Exercise aim
Within the listing below, please show every line carrying the string "agent".

Segment Open

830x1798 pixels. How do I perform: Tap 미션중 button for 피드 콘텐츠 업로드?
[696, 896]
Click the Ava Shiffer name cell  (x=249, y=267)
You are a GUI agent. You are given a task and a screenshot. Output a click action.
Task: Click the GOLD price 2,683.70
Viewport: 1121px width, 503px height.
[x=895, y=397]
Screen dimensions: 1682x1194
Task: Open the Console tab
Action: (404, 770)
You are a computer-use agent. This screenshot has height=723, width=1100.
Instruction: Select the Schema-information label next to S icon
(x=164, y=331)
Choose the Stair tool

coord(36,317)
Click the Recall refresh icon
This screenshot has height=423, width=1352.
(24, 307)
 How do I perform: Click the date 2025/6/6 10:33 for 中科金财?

Segment Closed

Written solution
You are a GUI agent. You are given a task and a screenshot. Output a click action.
You are a computer-use agent. This screenshot has height=723, width=1100.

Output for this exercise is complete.